The evidence given on the second trial will sufficiently appear from the opinion. The following portion of the charge to the jury was excepted to by the defendant: "I now pass to the definition of manslaughter in the second degree. The killing of a human being without design to effect death, in a heat of passion, but in a cruel and unusual manner, unless it be committed under such circumstances as to constitute excusable or justifiable homicide, is manslaughter in the second degree. If you do not find the defendant guilty of any higher grade of offense, then it is submitted to you upon this statement of the law, and the testimony, to determine whether you shall find him guilty of manslaughter in the second degree."
The following instruction asked by the defendant was refused: "8. In order to convict, the jury must find from the evidence that all the material facts and circumstances point to the guilt of the defendant, and that none of them are consistent with his innocence. In other words if any of the material facts are consistent with the innocence of the defendant he must be acquitted." The court stated that such instruction was "refused because some of the main facts relied upon, such as death and cause of death, might, standing alone, be entirely consistent with the innocence of defendant, or not even afford any presumption of guilt."

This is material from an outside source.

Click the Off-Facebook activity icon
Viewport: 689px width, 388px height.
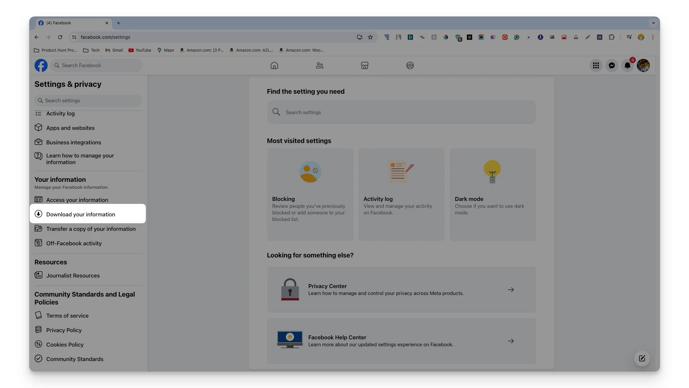[38, 243]
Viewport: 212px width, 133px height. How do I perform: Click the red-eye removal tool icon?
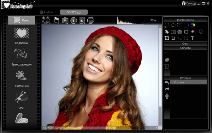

The jury found the defendant guilty of manslaughter in the second degree. A motion for a new trial on the grounds that the verdict was not warranted by the evidence, that it was contrary to the law and the evidence, and that the court erred in its charge to the jury, was denied. In denying the motion the court said:
"If I had not thought the evidence might warrant a conviction of manslaughter in the second degree, under section 4350, I most certainly should not have given the instruction I did upon the subject, citing the statute and commenting upon it. We all know it as a matter within the common observation of all mankind, that some persons when intoxicated fall suddenly, on a slight cause or provocation, and apparently sometimes without any cause or provocation, into a heat of passion.
"I judge from the testimony that intoxication has such effect on the defendant, and if he killed his wife by choking her to death, I think it was in a cruel and unusual manner, and certainly unless we conclude that he did it coldly and deliberately, we must conclude that it was done in the heat of passion. So that I think he was rightly convicted under section 4350, if he killed her.
"Upon the question whether he did kill his wife or not, my views are not so clear and certain that I ought to interfere with the verdict of the jury. I might say another jury and another judge have passed against the defendant on the same question, that of killing. It is proper for me to say this perhaps, although I do not base my judgment on the finding on the former trial in any manner, but on the finding in this case alone.
"Only two other questions are presented that I care to say anything about:
"Did the defendant kill his wife? The jury have found that he did; and as I have said my convictions are not such that I think I ought to interfere with the finding.
"Another question is presented: If he did, did he remember it when he came out of his drunken debauch; and does he remember it now? If a new trial depended upon that question, I certainly think a new trial ought to be granted. But it is entirely immaterial whether he is able to remember it now or not.